Nelle prime settimane, i tamponi sugli ospiti si fanno anche nelle Rsa. Sono esami necessari per identificare i positivi, tentare di isolarli e provare a contenere il contagio. Ma quando l’epidemia esplode, e la gestione dei tamponi inizia a intasarsi, nelle Rsa vengono sospesi, come scritto in un documento regionale del 10 marzo che prevede gli esami solo quando un anziano va in ospedale. Le Rsa chiedono di rifare i tamponi il 24 marzo. Il via libera arriva soltanto con la delibera regionale del 30 marzo (il Trivulzio ritira i suoi primi mille tamponi il 16 aprile).
I dati acquisiti dal Corriere rivelano però un aspetto chiave: sulle Rsa di Milano e Lodi, nel solo mese di marzo (quindi fino al 10) vengono fatti 2.490 tamponi, e 1.338 sono «positivi» (se ne «scopriranno» altri 4.276 in aprile).

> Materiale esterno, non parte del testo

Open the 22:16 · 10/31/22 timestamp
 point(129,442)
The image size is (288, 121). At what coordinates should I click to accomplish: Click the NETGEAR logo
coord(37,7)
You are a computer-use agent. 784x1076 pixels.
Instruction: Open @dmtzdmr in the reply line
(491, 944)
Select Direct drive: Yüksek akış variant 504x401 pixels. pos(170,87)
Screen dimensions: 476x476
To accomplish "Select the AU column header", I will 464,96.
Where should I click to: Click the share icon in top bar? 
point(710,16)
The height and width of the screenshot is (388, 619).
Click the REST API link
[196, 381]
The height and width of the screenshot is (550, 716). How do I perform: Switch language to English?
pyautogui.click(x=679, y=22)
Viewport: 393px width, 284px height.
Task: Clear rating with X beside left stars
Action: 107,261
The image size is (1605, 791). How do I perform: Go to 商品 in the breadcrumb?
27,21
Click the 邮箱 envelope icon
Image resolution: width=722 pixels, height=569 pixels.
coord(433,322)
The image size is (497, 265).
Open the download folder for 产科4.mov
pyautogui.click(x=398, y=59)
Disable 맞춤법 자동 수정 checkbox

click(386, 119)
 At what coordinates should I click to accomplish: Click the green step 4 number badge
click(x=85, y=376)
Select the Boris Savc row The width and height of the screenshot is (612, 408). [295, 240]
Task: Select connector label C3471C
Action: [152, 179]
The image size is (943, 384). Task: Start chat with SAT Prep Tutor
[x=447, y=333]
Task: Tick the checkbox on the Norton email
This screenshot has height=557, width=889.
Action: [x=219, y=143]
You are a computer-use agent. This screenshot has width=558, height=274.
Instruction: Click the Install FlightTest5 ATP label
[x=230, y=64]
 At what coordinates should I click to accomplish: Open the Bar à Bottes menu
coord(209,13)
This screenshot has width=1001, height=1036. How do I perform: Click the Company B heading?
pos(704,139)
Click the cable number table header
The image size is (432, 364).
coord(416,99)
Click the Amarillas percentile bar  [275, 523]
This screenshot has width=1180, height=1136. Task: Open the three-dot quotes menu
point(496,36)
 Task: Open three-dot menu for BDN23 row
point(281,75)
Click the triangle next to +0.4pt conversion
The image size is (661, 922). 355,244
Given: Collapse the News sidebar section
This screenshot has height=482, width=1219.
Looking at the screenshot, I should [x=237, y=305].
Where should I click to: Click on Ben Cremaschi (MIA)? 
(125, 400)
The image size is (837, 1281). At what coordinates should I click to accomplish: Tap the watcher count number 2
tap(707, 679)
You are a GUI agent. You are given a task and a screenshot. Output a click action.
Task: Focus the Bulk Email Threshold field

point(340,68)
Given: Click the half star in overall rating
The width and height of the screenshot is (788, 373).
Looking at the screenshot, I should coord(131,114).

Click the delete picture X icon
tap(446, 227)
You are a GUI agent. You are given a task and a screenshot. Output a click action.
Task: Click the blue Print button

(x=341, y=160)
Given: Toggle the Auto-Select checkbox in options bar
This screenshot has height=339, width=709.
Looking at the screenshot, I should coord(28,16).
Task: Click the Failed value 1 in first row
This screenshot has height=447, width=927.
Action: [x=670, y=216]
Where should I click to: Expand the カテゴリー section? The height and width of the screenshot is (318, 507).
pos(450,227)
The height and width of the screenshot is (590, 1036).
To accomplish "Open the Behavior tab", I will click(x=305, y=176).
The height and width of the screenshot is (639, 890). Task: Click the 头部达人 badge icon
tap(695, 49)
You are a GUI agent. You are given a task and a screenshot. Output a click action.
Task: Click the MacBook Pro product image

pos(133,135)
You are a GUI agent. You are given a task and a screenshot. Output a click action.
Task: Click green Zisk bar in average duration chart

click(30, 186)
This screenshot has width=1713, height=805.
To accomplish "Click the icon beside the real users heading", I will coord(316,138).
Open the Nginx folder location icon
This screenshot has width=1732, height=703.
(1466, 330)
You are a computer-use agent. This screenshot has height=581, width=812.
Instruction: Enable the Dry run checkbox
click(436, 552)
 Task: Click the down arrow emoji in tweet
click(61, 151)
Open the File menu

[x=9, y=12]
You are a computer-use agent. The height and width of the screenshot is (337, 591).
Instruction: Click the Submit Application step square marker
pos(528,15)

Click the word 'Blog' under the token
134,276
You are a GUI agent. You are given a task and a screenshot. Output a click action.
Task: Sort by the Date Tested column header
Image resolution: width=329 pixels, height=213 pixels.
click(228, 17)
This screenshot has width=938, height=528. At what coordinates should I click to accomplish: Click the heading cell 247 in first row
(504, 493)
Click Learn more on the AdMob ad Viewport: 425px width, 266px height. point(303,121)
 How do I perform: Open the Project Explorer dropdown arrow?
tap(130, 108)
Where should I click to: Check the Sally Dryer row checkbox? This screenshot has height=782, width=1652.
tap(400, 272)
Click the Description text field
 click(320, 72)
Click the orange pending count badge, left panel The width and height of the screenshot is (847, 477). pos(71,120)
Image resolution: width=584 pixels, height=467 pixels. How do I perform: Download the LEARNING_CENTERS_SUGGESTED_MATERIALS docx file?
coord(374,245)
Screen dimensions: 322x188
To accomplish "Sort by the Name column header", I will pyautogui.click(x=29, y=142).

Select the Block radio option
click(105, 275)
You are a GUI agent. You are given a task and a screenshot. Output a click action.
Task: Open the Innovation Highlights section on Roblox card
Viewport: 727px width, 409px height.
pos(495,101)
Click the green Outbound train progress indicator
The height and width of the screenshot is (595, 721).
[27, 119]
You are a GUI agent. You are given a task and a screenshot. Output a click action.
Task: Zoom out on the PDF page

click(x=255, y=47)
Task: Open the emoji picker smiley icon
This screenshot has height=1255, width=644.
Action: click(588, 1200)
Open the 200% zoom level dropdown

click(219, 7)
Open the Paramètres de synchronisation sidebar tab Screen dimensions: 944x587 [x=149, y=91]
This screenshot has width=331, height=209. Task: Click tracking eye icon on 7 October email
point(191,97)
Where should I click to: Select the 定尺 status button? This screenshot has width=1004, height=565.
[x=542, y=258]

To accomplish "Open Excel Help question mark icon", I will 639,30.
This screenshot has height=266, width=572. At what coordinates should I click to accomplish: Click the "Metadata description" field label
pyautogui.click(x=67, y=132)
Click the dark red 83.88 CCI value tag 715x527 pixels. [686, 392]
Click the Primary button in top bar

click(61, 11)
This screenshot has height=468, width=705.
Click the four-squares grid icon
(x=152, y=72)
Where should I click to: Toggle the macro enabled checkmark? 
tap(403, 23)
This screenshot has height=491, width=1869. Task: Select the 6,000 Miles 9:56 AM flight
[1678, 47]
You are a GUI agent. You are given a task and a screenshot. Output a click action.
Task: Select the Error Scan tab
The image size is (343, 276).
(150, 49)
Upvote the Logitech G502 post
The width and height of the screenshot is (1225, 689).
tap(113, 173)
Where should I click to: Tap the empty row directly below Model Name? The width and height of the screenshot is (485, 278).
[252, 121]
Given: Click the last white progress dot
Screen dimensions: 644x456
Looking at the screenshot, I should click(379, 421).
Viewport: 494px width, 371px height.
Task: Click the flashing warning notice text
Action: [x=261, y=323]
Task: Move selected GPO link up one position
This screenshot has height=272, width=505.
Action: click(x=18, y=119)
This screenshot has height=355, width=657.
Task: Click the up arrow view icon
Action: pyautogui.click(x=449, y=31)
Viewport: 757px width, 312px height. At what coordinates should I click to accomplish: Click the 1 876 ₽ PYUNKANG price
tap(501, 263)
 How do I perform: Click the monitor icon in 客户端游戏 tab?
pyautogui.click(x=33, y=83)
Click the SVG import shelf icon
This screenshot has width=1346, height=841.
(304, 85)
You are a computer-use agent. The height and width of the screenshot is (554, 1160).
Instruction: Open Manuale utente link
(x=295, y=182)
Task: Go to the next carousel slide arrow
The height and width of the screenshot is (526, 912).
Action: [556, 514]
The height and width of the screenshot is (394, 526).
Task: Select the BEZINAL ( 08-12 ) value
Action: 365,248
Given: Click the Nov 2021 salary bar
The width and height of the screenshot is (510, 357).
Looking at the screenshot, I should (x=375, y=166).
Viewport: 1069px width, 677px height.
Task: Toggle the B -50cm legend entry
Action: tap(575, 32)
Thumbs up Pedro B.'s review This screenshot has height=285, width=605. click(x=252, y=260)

Il dato dimostra che il Covid nelle Rsa ha già «sfondato» in quei primi 20 giorni, quelli delle visite aperte e delle poche mascherine.

«Accogliete i Covid»
Ecco perché la tanto discussa delibera regionale dell’8 marzo, che chiede alle Rsa di ospitare pazienti dagli ospedali, tra cui anche i «positivi», non può essere identificata come ragione primaria di diffusione del virus nelle case di riposo.
La delibera è un «boccone» politico per chi attacca la giunta della Regione Lombardia, ma può aver al massimo creato qualche incentivo per un contagio già dilagato per altre vie. Anche perché in tutta la Lombardia i positivi trasferiti in Rsa sono stati solo 158, di cui appena 18 in una sola struttura di Milano. Al Trivulzio ad esempio, il 15 marzo, entrano 20 pazienti negativi dall’ospedale di Sesto San Giovanni. Alcuni di questi poi si riveleranno infetti: ma in quel momento, all’interno del Pat, ci sono già 51 pazienti in osservazione con sintomi del coronavirus.